See e.g., Buchanan v. U.S. Bank N.A., 2013 WL 6890003, at *2 (S.D. Tex. Dec. 31, 2013); Barcenas v. Fed. Home Loan Mortg. Corp., 2013 WL 286250, at *7 (S.D. Tex. Jan. 24, 2013); Peoples v. BAC Home Loan Servicing, L.P., 2011 WL 1107211, *4 (N.D. Tex. Mar. 25, 2011); Daryani v. Wells Fargo Bank, N.A., 2012 WL 3527924, *8 (S.D. Tex. Aug. 13, 2012); Lucas v. Ocwen Home Loan Servicing, 2013 WL 6620856, at *17 (N.D. Tex. Dec. 16, 2013).
Gomez v. Wells Fargo Bank, N.A., 2017 WL 1650200, at *3 (S.D. Tex. May 1, 2017) (citing Foster v. Deutsche Bank Nat'l Trust Co., 848 F.3d 403, 406 (5th Cir. 2017)).
Here, Plaintiffs do not allege that there has been any foreclosure on the property at issue, or that they have been deprived of physical possession of the property. As a necessary consequence, they have also failed to plead any facts which might support the elements of a wrongful foreclosure action. Plaintiffs' claim thus fails on the merits.
Defendant also contends that Plaintiffs' wrongful foreclosure claim is barred by res judicata. However, the Fifth Circuit is quite clear that res judicata is an affirmative defense that cannot be addressed at the Rule 12(b)(6) stage, and must only be dealt with at the summary judgment stage or at trial. In light of this binding precedent, and since Plaintiffs' wrongful foreclosure claim is meritless, the Court has no occasion to analyze Defendant's res judicata argument.
See Dkt. No. 8 pp. 4-6.
See e.g., Am. Realty Tr., Inc. v. Hamilton Lane Advisors, Inc., 115 Fed. Appx. 662, 664 n.1 (5th Cir. 2004) ("Res judicata is an affirmative defense that should not be raised as part of a 12(b)(6) motion, but should instead be addressed at summary judgment or at trial.") (citing Moch v. East Baton Rouge Parish School Bd., 548 F.2d 594, 596 n. 3 (5th Cir. 1977)); Snow Ingredients, Inc. v. SnoWizard, Inc., 833 F.3d 512, 521 n.8 (5th Cir. 2016).
Finally, Plaintiffs' requests for injunctive relief are not independent causes of action, but rather, are dependent upon the merits of the underlying wrongful foreclosure claim. Because Plaintiffs' wrongful foreclosure claim is meritless, so are their requests for injunctive relief. Accordingly, these requests are DISMISSED WITH PREJUDICE.
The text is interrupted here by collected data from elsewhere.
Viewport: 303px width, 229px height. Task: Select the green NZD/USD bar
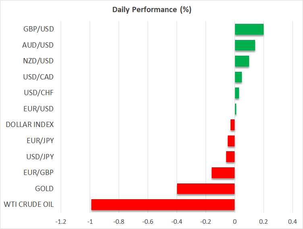242,61
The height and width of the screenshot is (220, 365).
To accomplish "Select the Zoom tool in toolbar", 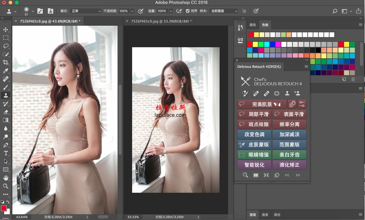I will [x=6, y=186].
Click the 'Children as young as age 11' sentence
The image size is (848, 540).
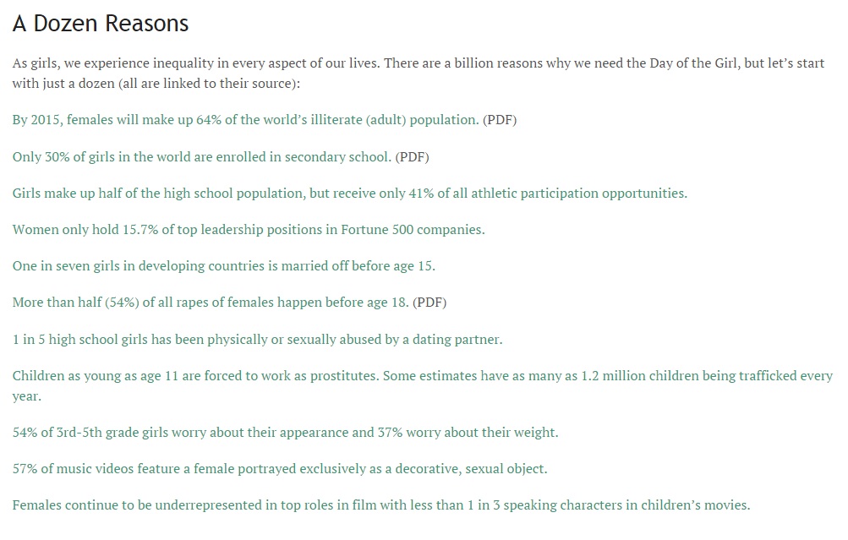[195, 376]
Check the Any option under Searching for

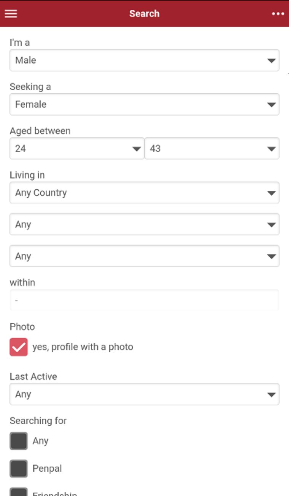19,441
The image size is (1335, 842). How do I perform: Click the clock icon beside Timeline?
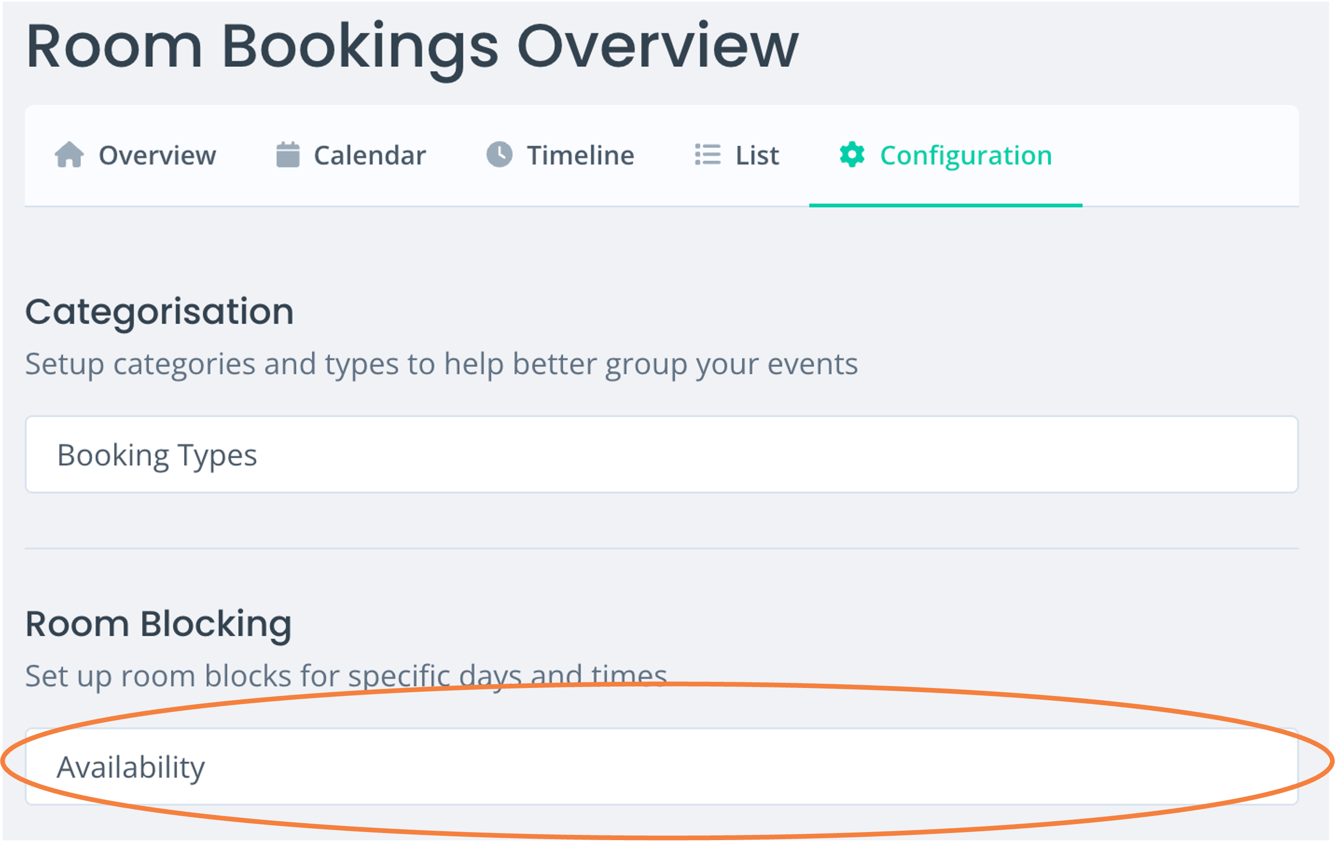(500, 155)
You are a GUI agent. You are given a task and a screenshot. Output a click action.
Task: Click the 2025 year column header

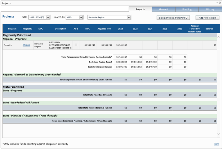click(165, 29)
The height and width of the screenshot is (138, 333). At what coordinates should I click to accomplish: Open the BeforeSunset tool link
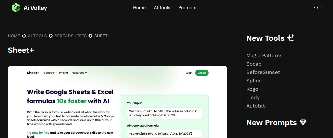(263, 72)
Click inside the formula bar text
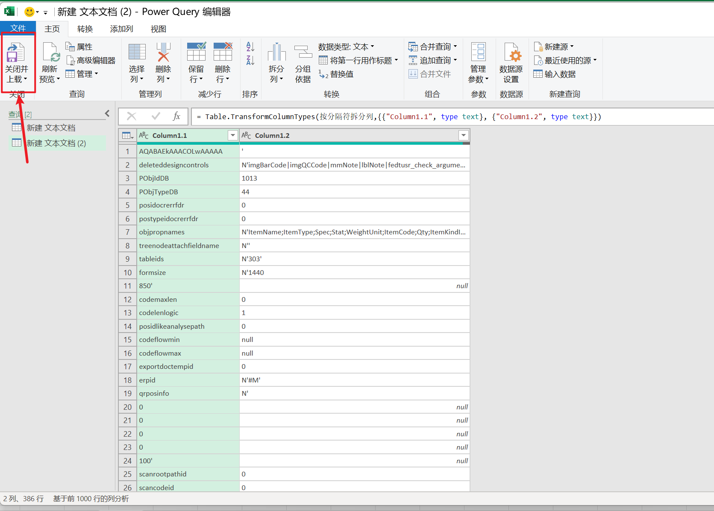This screenshot has width=714, height=511. [403, 117]
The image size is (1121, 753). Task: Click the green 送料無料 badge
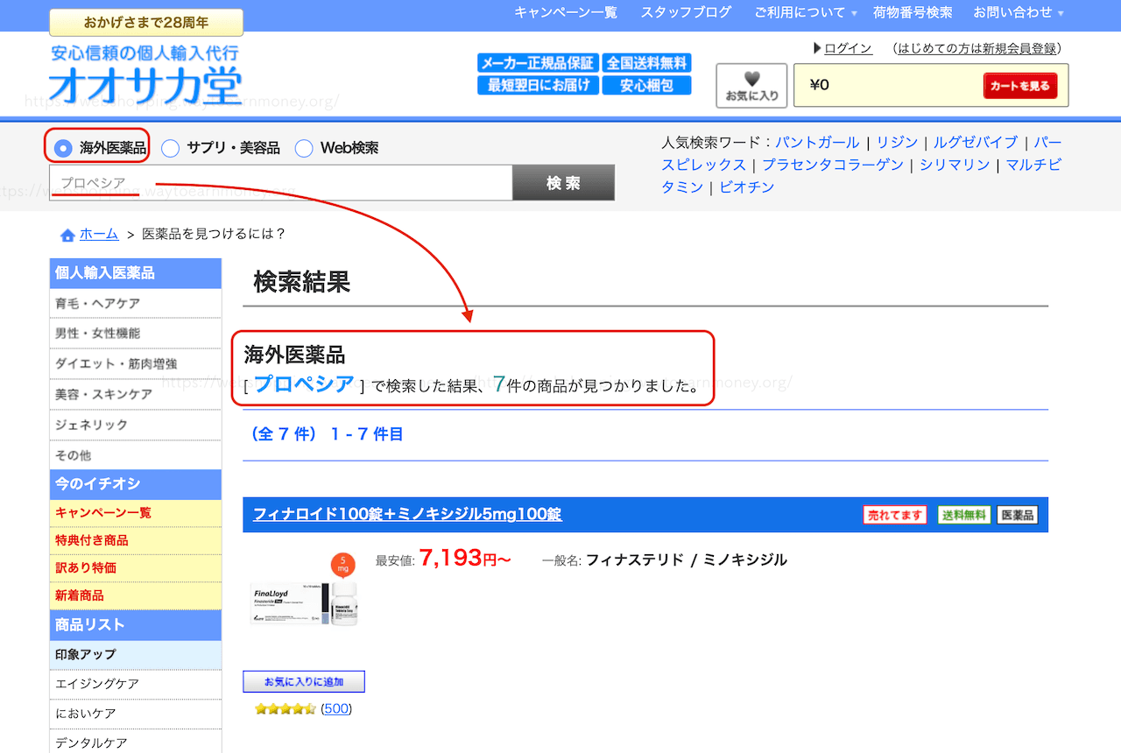click(963, 515)
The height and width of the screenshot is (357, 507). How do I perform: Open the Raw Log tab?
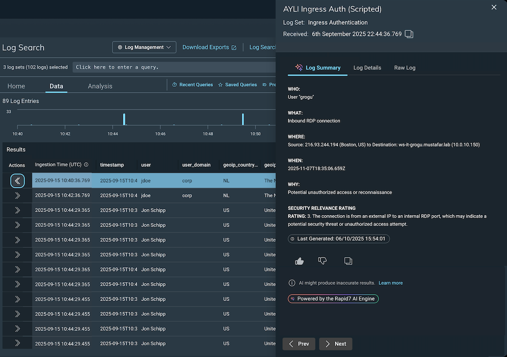(x=404, y=68)
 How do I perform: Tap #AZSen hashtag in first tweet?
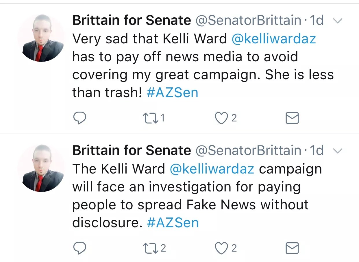click(172, 93)
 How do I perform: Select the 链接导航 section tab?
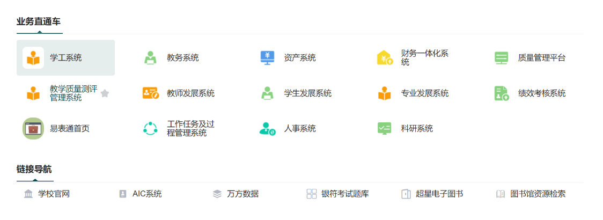pyautogui.click(x=34, y=170)
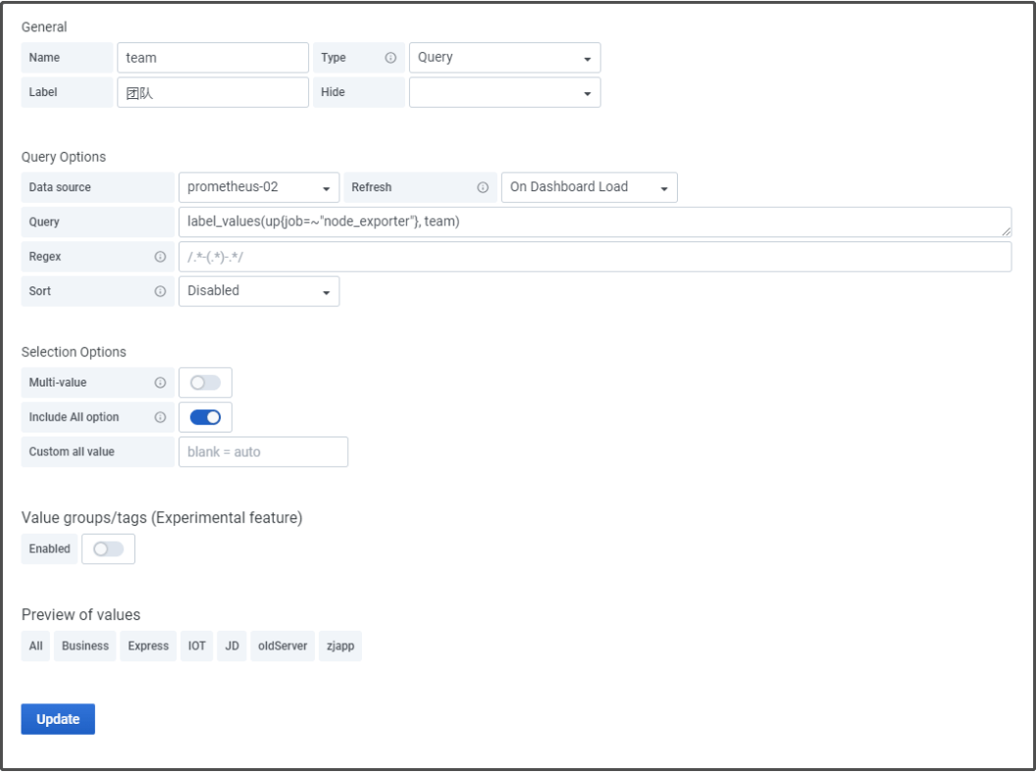The height and width of the screenshot is (772, 1036).
Task: Open the Type dropdown showing Query
Action: (504, 58)
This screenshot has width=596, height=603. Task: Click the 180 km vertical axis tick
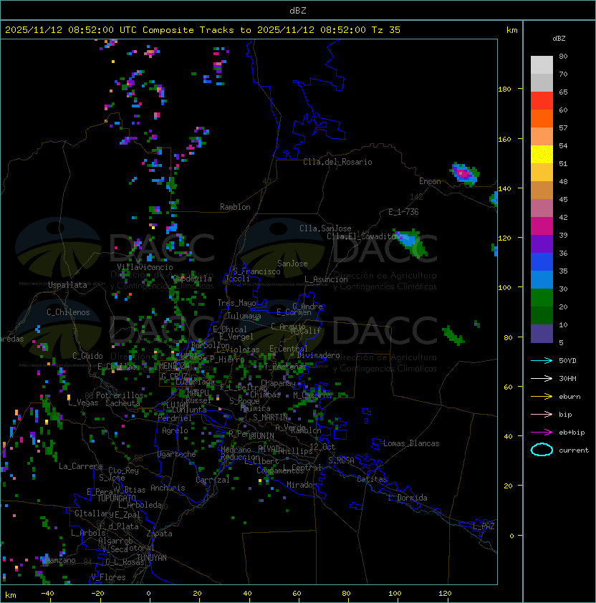click(x=504, y=90)
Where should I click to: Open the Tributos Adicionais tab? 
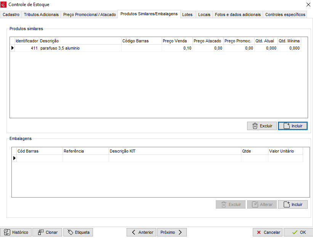point(41,14)
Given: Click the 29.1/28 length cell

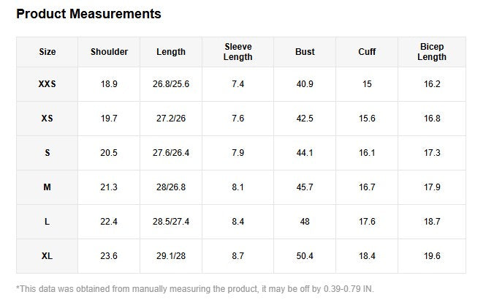Looking at the screenshot, I should [x=171, y=256].
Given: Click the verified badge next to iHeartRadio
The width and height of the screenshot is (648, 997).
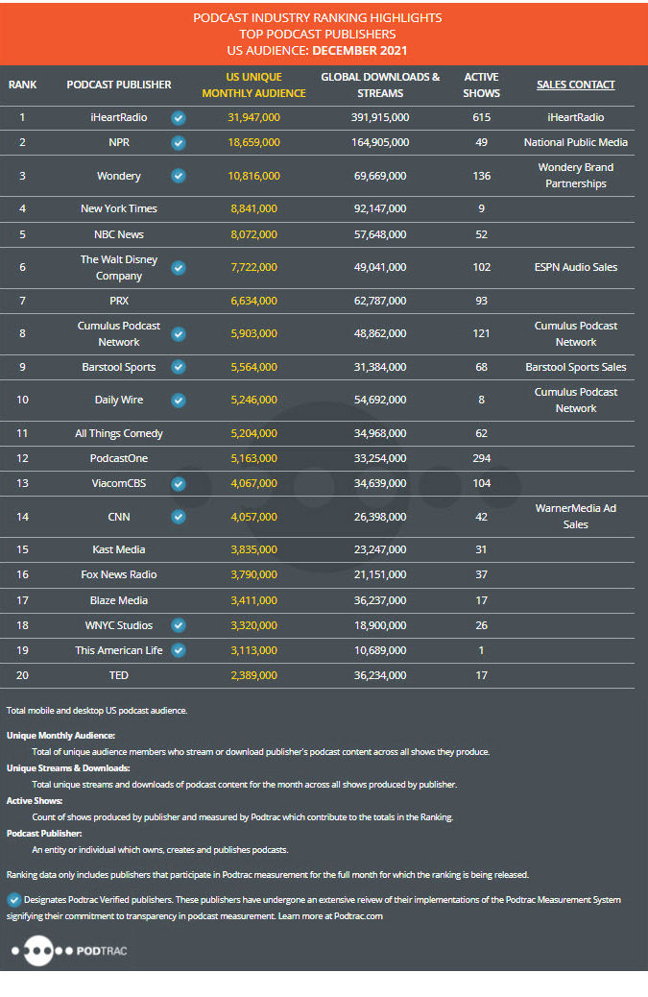Looking at the screenshot, I should point(179,117).
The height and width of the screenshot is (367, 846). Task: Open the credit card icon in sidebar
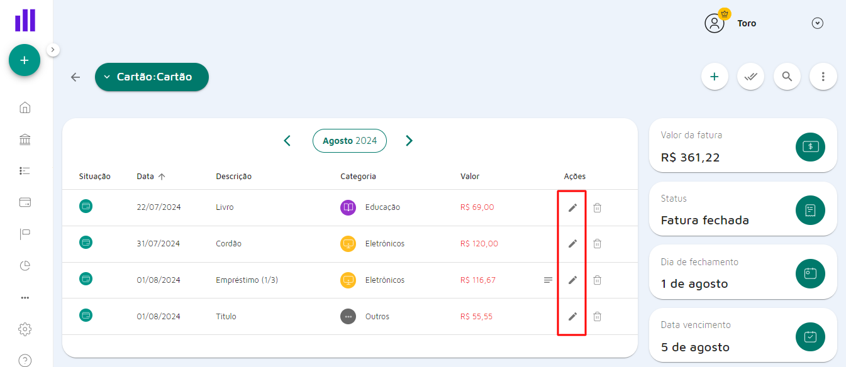pyautogui.click(x=25, y=202)
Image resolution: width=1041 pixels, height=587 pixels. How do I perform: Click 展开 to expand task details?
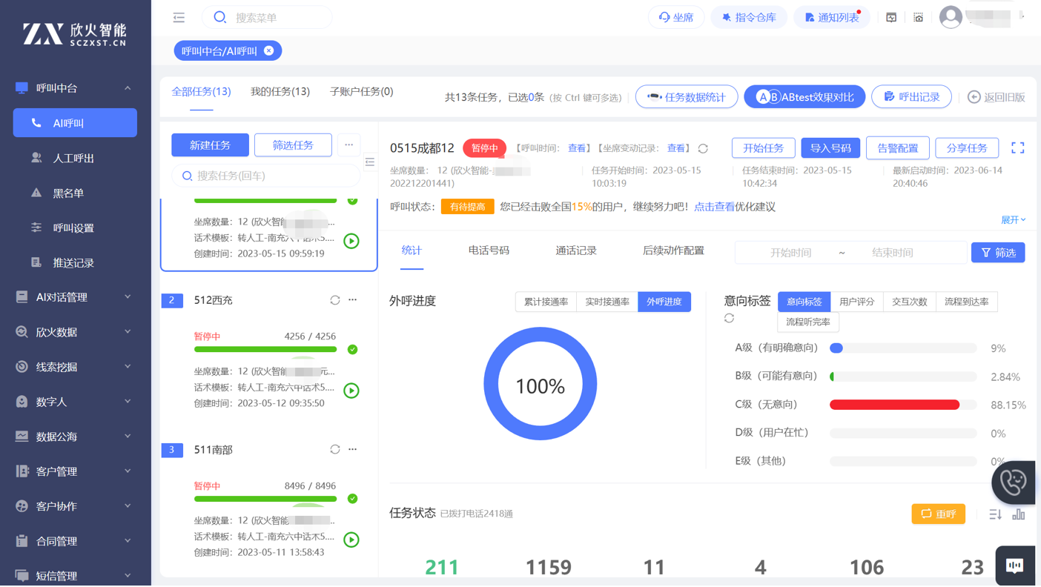click(1013, 220)
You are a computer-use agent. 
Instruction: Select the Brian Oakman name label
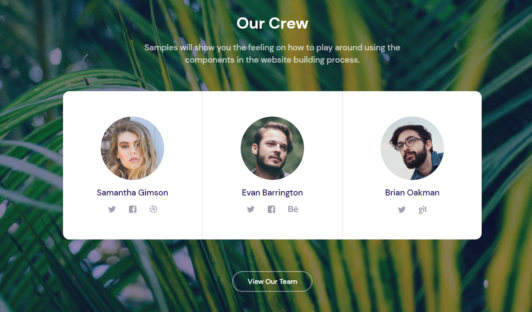click(412, 193)
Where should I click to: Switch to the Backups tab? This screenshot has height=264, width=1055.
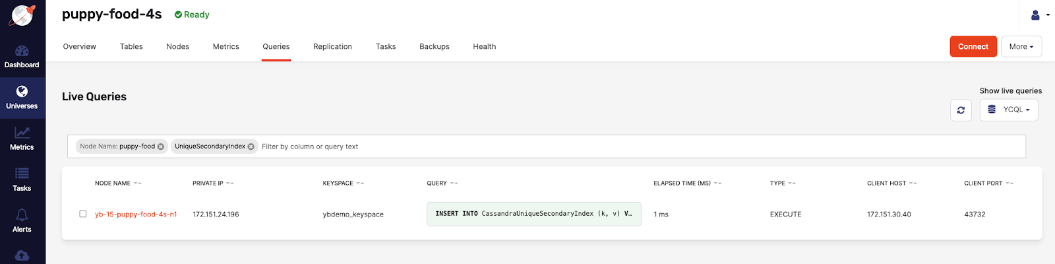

See Torres-Aponte v. JP Morgan Chase Bank, N.A., 639 Fed. Appx. 272, 274 (5th Cir. 2016); Massey v. EMC Mortg. Corp., 546 Fed. Appx. 477, 483 n. 8 (5th Cir. 2013). --------
IV. HOLDING
Defendant's motion to dismiss is GRANTED, and Plaintiffs' wrongful foreclosure claim against Defendant is DISMISSED WITH PREJUDICE. Pursuant to Rule 58, a final judgment will issue separately.
IT IS SO ORDERED.
DONE at McAllen, Texas, this 19th day of March, 2018.